On March 11, 2021, the President signed the American Rescue Plan Act of 2021 into law which contained funding relief provisions affecting single-employer pension plans. The corporation does not expect to make a pension contribution in 2021 as previously planned. The decision not to make the planned pension contribution had an immaterial impact on its income tax expense and effective tax rate for the quarter ended March 28, 2021. The American Rescue Plan Act also contains other provisions that do not have a material impact on the corporation’s income tax expense and effective tax rate.
Northrop Grumman
Northrop Grumman Reports First Quarter 2021 Financial Results
• Sales Increase 6 Percent to $9.2bn
• EPS Increase to $13.43
• Excluding $1.1bn IT Services Sale Benefit, Transaction-adjusted EPS1 Increase 28 Percent to $6.57
• Net Awards Total $8.9bn
• During the Quarter the Company Entered into a $2.0bn Accelerated Share Repurchase Agreement and Retired $2.2bn of Debt
• Company Raises 2021 Sales Guidance to $35.3 to $35.7bn and Transaction-adjusted EPS1 Guidance to $24.00 to $24.50
29 Apr 21. Northrop Grumman Corporation (NYSE: NOC) reported first quarter 2021 sales increased 6 percent to $9.2bn from $8.6bn in the first quarter of 2020. First quarter 2021 net earnings increased 153 percent to $2.2bn, or $13.43 per diluted share from $868m, or $5.15 per diluted share, in the first quarter of 2020. First quarter 2021 results reflect the IT services divestiture effective as of Jan. 30, 2021, including a net after-tax benefit of $1.1bn, or $6.86 per diluted share.
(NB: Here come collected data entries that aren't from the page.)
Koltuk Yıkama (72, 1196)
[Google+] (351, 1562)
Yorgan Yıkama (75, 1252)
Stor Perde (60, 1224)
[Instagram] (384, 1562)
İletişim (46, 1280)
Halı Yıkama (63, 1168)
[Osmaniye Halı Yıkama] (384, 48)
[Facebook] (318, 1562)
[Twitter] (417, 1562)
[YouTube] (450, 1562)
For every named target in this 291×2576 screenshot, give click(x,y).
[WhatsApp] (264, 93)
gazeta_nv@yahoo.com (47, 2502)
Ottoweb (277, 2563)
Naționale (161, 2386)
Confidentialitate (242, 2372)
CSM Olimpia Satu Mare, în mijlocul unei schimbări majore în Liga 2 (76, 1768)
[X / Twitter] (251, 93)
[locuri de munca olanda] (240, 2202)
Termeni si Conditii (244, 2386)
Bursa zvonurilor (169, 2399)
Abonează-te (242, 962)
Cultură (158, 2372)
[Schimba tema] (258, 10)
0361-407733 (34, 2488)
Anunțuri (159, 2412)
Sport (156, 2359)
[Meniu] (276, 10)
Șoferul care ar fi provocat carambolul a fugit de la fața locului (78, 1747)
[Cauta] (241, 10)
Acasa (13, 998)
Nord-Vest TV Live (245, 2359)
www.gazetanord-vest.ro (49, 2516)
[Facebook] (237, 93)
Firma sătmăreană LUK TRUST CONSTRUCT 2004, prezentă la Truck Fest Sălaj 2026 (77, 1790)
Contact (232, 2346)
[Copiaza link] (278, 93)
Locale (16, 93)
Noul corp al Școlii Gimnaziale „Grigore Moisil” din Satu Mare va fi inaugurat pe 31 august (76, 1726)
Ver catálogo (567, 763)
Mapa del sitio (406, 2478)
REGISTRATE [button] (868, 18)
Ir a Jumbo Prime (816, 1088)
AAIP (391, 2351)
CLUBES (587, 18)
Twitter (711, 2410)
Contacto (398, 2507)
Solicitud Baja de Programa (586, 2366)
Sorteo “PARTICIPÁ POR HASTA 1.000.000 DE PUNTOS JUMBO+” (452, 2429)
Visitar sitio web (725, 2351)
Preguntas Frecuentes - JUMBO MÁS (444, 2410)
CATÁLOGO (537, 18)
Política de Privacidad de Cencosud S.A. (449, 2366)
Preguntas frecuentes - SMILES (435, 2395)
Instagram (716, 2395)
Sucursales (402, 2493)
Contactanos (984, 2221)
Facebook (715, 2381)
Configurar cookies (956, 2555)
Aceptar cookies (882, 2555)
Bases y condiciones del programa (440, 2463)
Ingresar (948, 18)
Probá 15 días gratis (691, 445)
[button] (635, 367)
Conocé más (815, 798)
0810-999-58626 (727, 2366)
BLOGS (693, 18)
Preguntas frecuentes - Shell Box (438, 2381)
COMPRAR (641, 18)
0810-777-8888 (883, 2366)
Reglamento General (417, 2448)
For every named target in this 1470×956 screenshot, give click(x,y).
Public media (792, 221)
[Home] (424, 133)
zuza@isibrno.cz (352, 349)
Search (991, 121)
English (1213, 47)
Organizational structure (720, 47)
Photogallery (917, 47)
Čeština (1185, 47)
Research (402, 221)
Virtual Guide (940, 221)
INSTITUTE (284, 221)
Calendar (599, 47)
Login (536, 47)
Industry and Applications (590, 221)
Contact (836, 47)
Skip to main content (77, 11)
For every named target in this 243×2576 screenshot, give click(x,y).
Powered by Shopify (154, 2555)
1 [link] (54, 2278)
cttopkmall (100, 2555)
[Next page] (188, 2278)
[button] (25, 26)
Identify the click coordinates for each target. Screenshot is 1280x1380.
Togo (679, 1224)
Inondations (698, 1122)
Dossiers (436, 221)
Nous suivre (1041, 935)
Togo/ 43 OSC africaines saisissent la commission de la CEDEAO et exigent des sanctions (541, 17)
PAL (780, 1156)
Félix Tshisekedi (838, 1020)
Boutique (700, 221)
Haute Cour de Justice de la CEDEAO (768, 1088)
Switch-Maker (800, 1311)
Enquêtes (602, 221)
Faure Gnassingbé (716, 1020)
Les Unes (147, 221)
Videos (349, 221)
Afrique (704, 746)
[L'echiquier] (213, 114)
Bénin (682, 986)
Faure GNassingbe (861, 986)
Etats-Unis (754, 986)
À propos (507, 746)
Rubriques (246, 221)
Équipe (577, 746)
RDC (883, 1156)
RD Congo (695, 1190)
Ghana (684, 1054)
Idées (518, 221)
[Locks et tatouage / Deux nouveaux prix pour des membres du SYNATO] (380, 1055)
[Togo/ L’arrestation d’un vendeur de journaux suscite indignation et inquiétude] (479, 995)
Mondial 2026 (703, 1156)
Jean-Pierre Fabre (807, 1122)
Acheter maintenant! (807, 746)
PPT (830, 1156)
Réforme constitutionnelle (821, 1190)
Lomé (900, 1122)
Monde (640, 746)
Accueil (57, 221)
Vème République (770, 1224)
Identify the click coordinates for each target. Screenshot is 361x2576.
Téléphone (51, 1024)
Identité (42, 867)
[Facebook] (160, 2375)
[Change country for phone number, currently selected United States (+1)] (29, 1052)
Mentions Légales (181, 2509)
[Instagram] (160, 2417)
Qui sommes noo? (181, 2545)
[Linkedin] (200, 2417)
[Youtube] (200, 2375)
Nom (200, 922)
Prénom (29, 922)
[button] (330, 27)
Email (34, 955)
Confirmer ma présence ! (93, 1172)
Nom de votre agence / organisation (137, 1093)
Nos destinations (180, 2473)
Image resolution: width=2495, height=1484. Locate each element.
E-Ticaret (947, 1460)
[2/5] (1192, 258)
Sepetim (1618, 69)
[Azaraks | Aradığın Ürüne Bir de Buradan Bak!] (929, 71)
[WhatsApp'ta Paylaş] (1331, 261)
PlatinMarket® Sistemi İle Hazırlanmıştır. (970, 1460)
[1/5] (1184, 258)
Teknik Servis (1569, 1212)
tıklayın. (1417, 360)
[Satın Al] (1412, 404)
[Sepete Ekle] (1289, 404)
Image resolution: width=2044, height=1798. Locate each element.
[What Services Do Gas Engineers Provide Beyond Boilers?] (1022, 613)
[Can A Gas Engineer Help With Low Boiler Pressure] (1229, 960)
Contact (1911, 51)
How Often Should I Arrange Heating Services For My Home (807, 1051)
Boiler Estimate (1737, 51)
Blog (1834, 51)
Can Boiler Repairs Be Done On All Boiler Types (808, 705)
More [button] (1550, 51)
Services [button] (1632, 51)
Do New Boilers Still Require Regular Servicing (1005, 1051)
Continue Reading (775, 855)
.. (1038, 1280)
“First quarter results are a strong start to the year and a continuation of the positive performance we delivered in 2020,” said Kathy Warden, chairman, chief executive officer and president. “Our team booked competitive new awards and generated higher sales, earnings and cash. These strong operational results, coupled with portfolio shaping, enabled value-creating capital deployment for our shareholders. Based on our strong first quarter results and solid outlook for the year, we are raising 2021 sales and EPS guidance.”
Sales
First quarter 2021 sales increased $537m, or 6 percent, due to higher sales at Space Systems, Mission Systems and Aeronautics systems, partially offset by lower sales at Defense Systems principally due to the impact of the IT services divestiture. First quarter 2021 organic sales1 (total sales excluding sales attributable to the company’s IT services divestiture) increased $934m, or 12 percent. As a result of the company using a fiscal calendar convention for interim reporting periods, sales at each sector during the first quarter of 2021 benefited approximately 5 percent from three additional working days when compared to the first quarter of 2020.
Operating Income and Margin Rate First quarter 2021 operating income increased $1.9bn, or 202 percent, primarily due to the IT services divestiture, including the $2.0bn pre-tax gain on sale and $192m of unallocated corporate expense for unallowable state taxes and transaction costs.
Operating income also increased due to higher segment operating income, partially offset by a lower FAS/ CAS operating adjustment. First quarter 2021 operating margin rate increased to 30.8 percent reflecting the items above.
Segment Operating Income and Margin Rate
First quarter 2021 segment operating income1 increased $128m, or 13 percent, and reflects higher operating income at Space Systems, Aeronautics Systems and Mission Systems, partially offset by lower operating income at Defense Systems due to the impact of the IT services divestiture.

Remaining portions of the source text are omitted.